**RECORDS TO USE**

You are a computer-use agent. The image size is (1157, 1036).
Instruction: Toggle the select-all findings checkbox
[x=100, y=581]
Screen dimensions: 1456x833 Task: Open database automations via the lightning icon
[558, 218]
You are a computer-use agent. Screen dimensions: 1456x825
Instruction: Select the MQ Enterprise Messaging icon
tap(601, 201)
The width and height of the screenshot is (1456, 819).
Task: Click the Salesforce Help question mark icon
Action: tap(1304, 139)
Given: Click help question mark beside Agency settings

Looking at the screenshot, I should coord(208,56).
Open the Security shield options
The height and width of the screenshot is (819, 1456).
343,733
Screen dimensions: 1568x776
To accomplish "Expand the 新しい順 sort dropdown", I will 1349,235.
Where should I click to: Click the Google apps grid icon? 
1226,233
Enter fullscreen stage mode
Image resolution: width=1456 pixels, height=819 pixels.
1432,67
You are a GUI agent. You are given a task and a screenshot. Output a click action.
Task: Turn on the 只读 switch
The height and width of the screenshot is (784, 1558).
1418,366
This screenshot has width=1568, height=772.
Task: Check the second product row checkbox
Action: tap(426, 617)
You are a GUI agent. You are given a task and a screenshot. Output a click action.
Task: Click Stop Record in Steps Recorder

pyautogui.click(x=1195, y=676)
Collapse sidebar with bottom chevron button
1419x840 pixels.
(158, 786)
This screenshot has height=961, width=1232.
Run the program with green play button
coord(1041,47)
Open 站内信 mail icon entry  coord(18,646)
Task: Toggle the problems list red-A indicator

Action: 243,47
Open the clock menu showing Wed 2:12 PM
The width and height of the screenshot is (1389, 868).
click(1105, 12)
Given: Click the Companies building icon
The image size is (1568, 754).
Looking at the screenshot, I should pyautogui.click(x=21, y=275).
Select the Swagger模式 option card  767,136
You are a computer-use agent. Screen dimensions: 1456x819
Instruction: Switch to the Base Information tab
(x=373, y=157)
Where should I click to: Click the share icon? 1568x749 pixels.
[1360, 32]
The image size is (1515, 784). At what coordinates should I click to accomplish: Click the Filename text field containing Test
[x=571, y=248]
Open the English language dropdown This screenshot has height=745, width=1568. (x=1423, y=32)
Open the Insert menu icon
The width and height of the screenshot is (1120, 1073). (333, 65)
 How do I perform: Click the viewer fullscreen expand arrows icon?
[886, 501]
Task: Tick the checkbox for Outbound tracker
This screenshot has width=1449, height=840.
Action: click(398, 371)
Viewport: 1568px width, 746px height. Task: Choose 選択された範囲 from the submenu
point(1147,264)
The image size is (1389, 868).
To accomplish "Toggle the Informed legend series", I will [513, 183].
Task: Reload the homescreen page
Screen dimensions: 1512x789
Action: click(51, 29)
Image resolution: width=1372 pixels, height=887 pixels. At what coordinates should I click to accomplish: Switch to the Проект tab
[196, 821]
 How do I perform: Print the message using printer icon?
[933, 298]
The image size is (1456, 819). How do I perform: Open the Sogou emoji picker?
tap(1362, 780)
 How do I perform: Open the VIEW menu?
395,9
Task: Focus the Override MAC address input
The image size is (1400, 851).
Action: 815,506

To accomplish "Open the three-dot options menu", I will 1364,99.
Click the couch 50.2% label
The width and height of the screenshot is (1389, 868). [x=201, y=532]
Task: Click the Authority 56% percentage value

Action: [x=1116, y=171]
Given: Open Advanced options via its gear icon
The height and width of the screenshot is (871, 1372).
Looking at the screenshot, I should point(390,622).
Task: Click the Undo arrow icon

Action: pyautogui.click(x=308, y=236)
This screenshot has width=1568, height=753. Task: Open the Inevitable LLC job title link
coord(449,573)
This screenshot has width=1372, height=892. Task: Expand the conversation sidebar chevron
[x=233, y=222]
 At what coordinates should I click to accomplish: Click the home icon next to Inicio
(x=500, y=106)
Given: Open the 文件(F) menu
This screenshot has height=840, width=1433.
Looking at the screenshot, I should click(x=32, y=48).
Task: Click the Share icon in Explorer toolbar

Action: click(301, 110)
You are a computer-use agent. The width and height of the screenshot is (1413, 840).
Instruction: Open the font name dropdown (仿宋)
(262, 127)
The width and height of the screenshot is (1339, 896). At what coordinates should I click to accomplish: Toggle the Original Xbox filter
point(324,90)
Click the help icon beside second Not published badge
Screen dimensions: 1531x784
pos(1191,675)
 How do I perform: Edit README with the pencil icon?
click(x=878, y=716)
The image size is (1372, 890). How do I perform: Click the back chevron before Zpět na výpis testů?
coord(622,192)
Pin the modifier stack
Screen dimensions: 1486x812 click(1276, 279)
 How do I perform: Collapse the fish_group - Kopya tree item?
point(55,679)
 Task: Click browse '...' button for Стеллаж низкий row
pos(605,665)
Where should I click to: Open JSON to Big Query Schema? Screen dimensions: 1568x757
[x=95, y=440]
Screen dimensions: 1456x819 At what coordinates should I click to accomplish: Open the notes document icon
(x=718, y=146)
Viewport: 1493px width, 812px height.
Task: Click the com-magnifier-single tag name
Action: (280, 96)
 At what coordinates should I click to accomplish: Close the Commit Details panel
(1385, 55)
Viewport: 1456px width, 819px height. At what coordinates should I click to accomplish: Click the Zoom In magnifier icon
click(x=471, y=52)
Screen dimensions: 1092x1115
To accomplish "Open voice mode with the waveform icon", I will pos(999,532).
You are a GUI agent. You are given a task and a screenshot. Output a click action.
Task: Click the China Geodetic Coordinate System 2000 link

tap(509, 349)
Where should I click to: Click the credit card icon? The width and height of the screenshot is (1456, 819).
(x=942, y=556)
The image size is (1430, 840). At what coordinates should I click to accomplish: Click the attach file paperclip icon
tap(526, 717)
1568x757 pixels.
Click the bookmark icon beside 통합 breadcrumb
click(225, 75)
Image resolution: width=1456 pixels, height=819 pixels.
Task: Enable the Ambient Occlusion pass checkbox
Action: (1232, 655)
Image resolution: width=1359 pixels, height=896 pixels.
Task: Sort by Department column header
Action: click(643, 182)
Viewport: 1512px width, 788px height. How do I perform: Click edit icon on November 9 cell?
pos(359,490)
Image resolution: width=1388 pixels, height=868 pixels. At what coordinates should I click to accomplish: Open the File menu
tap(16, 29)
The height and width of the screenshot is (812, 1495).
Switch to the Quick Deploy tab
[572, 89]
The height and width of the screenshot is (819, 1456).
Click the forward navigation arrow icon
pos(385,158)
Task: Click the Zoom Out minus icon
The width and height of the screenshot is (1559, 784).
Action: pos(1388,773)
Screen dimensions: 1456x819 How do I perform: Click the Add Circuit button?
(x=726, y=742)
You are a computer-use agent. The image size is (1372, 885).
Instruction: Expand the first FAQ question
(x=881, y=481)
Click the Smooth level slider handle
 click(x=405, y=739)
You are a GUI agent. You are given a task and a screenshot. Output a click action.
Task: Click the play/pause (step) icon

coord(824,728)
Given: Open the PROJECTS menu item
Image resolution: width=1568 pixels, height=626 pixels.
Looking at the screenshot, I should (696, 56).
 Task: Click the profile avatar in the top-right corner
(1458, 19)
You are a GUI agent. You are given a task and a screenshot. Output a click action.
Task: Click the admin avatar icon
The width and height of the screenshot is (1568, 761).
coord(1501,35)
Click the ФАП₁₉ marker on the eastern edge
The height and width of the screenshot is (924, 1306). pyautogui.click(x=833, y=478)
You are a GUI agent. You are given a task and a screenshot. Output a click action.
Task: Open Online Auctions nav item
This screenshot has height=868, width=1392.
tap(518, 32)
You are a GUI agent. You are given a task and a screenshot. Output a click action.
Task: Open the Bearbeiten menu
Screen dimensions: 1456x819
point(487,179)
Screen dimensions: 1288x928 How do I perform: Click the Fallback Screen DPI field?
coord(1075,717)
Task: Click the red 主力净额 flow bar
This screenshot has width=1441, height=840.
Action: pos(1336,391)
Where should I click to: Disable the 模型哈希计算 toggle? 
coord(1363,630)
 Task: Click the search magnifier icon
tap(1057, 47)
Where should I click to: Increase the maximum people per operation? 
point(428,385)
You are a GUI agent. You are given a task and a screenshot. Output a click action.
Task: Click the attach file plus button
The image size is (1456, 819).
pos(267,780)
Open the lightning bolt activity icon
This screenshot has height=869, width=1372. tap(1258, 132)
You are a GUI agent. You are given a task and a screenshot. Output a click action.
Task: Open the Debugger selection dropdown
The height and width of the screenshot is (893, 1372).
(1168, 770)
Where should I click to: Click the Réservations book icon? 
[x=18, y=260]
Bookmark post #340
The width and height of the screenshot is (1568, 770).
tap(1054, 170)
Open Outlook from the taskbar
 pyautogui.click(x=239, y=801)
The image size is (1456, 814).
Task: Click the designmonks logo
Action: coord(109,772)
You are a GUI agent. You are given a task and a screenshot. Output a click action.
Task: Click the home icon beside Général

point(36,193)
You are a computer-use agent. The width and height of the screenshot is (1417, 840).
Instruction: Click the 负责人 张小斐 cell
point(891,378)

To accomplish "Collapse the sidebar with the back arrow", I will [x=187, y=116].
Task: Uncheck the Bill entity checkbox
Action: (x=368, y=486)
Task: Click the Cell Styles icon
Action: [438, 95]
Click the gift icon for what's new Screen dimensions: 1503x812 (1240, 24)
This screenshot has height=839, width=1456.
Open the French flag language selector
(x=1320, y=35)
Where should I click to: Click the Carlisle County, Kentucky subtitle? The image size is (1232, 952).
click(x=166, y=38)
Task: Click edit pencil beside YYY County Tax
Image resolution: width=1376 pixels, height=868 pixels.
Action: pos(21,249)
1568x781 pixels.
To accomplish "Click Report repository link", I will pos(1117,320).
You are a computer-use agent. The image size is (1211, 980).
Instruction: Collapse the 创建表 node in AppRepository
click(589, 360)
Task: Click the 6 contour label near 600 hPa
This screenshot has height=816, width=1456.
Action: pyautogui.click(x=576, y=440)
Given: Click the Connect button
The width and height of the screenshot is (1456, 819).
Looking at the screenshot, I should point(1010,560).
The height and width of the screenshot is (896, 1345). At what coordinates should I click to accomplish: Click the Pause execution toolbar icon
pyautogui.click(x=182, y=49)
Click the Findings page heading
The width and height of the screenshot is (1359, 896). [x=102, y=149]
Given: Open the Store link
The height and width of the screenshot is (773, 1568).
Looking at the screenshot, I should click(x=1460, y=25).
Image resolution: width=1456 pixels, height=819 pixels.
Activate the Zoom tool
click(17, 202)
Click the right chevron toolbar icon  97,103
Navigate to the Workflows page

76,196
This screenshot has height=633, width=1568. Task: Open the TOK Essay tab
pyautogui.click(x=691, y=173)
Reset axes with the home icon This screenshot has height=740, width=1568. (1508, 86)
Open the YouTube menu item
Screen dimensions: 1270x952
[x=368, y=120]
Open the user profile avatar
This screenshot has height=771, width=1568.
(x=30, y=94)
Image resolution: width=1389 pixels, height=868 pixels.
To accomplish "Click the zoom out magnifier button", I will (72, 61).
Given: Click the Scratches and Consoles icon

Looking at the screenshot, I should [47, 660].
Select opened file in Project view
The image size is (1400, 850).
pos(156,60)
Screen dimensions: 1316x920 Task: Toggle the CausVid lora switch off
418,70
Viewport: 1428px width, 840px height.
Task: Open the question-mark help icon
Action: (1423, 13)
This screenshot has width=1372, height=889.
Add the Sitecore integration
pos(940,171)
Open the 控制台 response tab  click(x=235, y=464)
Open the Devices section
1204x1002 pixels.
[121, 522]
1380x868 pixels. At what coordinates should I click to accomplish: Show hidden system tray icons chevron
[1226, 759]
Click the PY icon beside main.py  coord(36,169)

**WHAT TO DO**
Copy only this part of the entries above: the line with "This screenshot has width=1568, height=753.", the line with "is (1413, 840).", and the lines between, all exactly as written.

**WRITTEN SOLUTION**
This screenshot has width=1568, height=753. Task: Open the Inevitable LLC job title link
coord(449,573)
This screenshot has width=1372, height=892. Task: Expand the conversation sidebar chevron
[x=233, y=222]
 At what coordinates should I click to accomplish: Click the home icon next to Inicio
(x=500, y=106)
Given: Open the 文件(F) menu
This screenshot has height=840, width=1433.
Looking at the screenshot, I should click(x=32, y=48).
Task: Click the Share icon in Explorer toolbar

Action: click(301, 110)
You are a computer-use agent. The width and height of the screenshot is (1413, 840).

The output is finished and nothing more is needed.